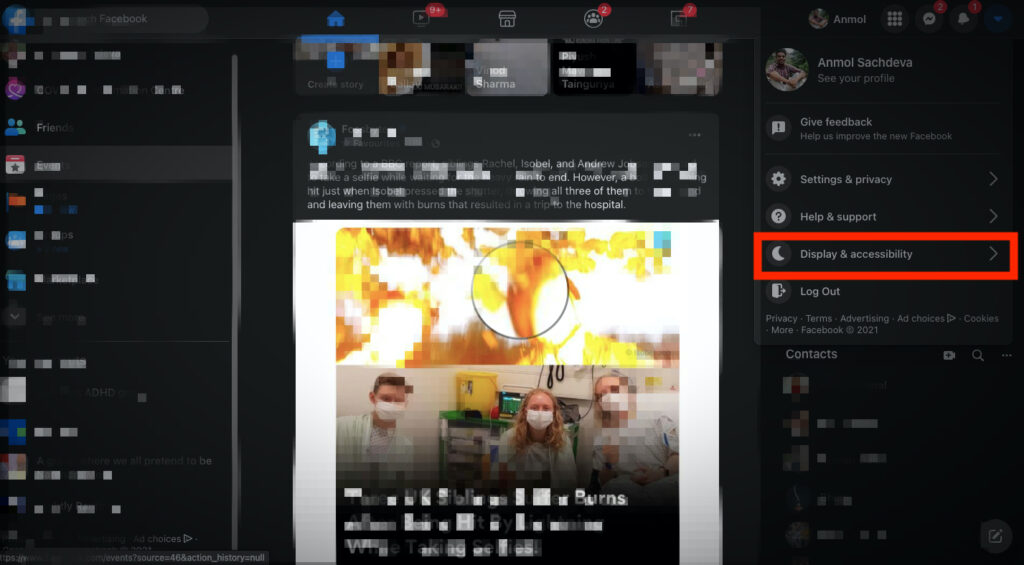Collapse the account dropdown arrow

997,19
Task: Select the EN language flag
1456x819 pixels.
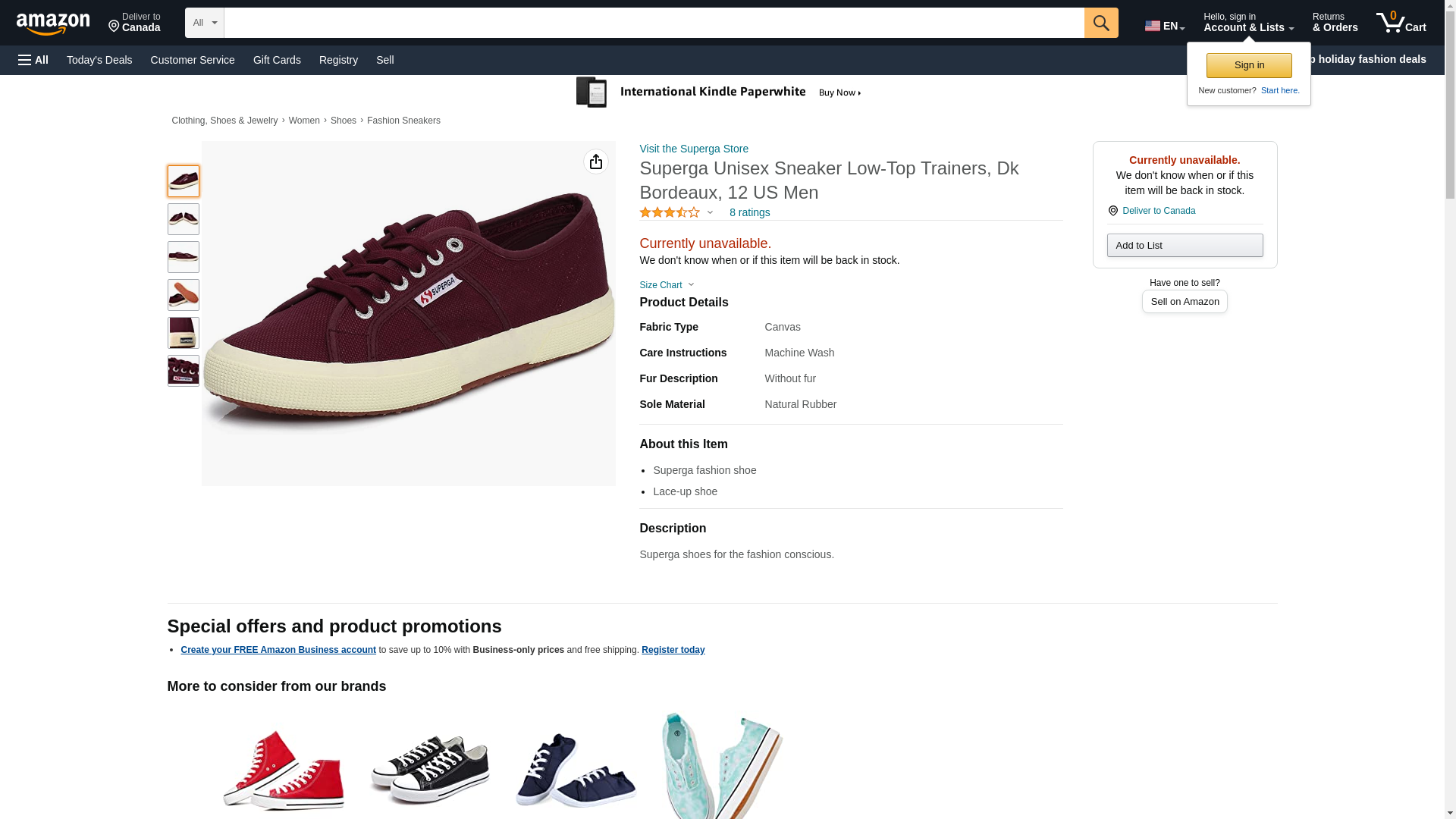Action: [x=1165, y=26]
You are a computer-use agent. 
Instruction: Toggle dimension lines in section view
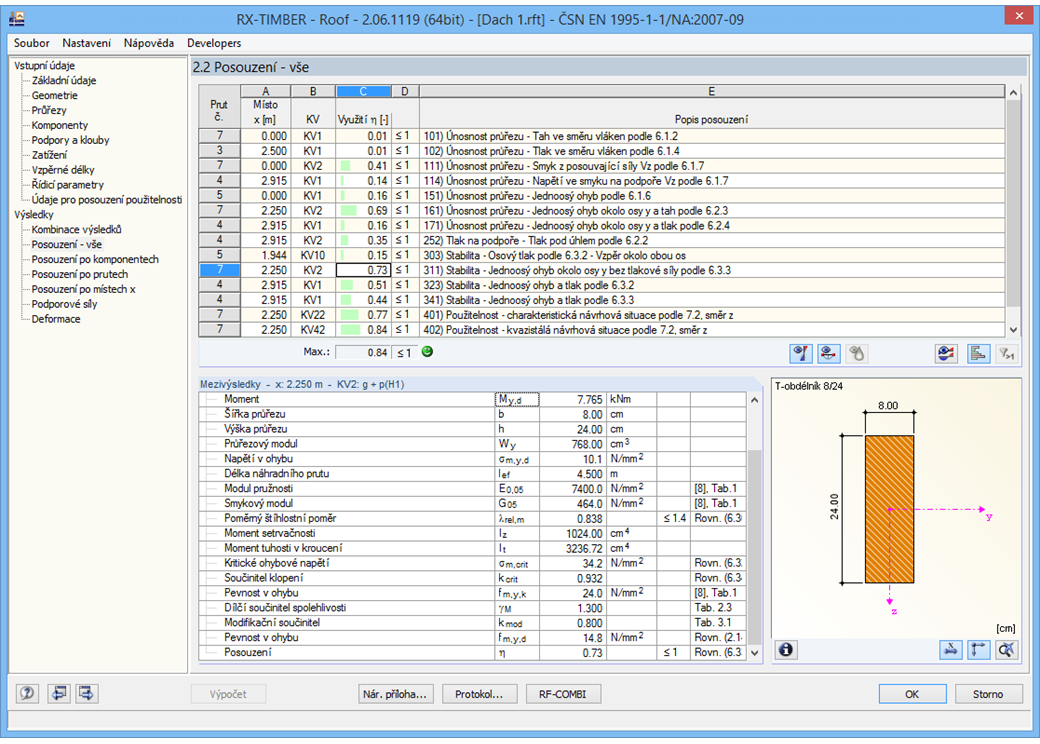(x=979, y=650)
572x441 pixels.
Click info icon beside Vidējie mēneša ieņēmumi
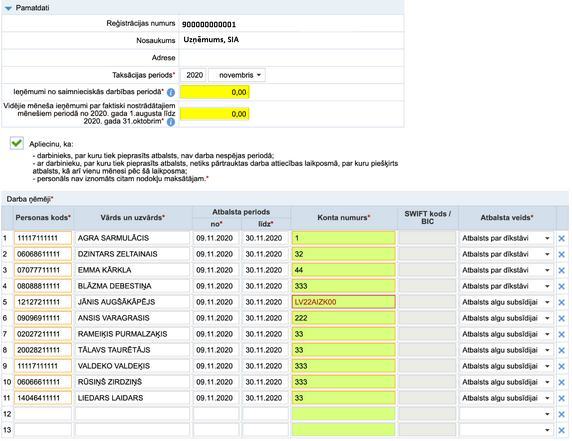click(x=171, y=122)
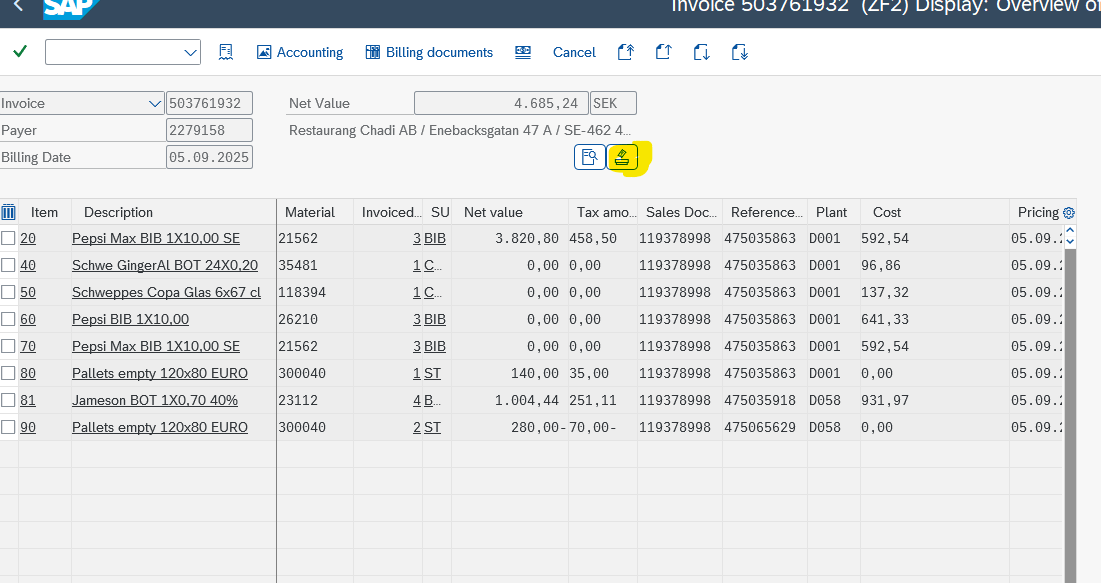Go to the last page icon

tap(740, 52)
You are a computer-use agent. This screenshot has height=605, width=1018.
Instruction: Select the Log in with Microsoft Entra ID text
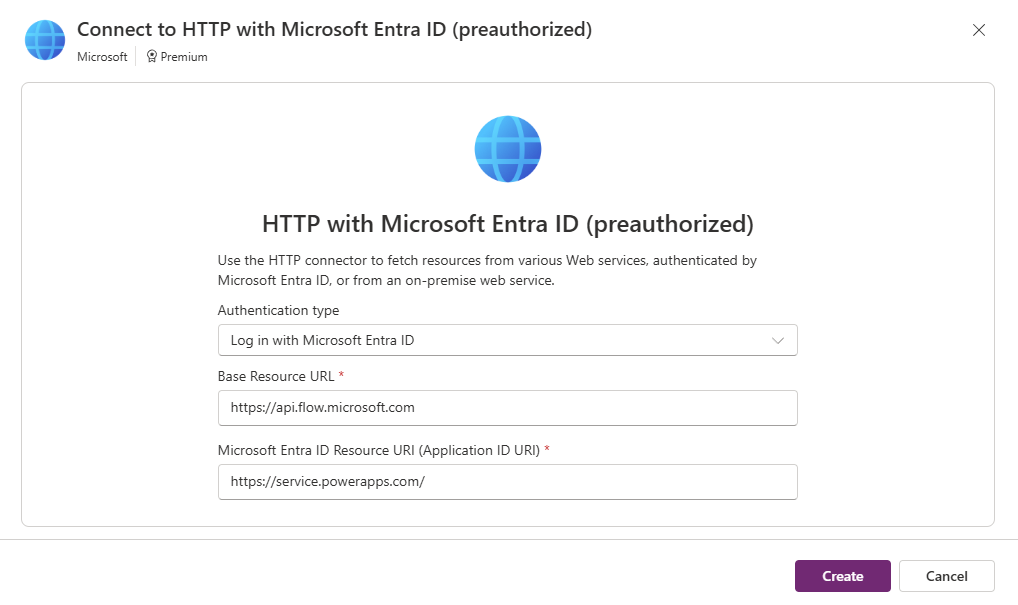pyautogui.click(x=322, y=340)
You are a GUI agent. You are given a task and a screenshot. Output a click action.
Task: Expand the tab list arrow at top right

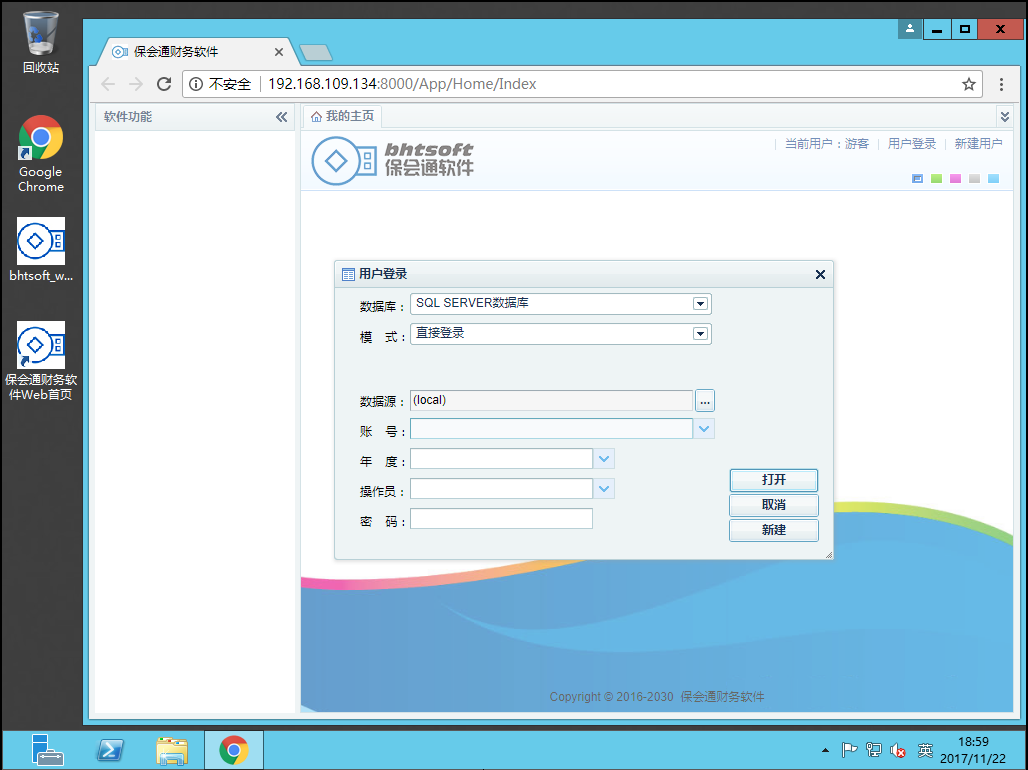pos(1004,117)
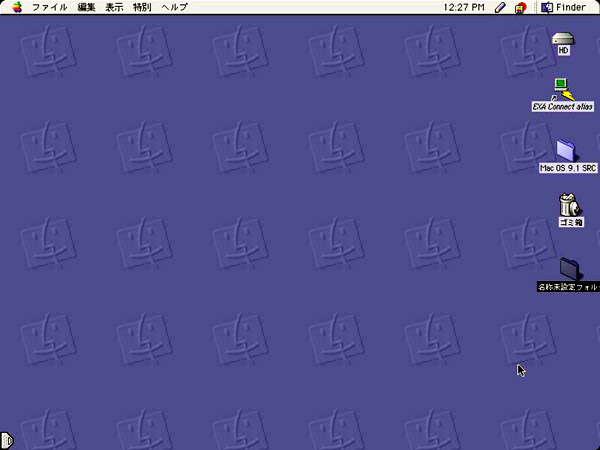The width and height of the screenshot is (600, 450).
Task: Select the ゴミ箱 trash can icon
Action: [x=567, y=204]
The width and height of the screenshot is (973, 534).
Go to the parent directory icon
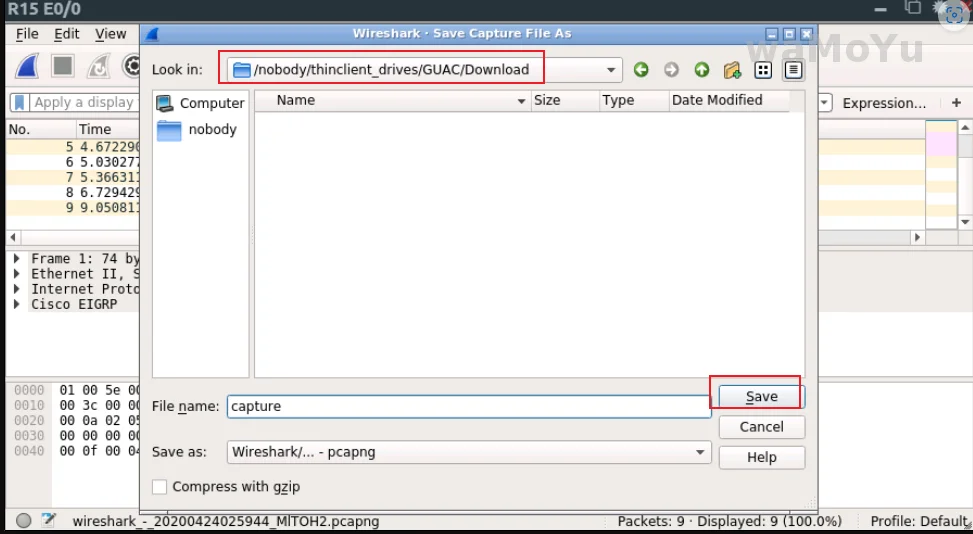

▸ Task brief: What do the lines above say from the line containing "The width and height of the screenshot is (973, 534)." through the last line? Quote them exactly, both ends included, and leave out the pictures.

▸ Your solution:
The width and height of the screenshot is (973, 534).
Go to the parent directory icon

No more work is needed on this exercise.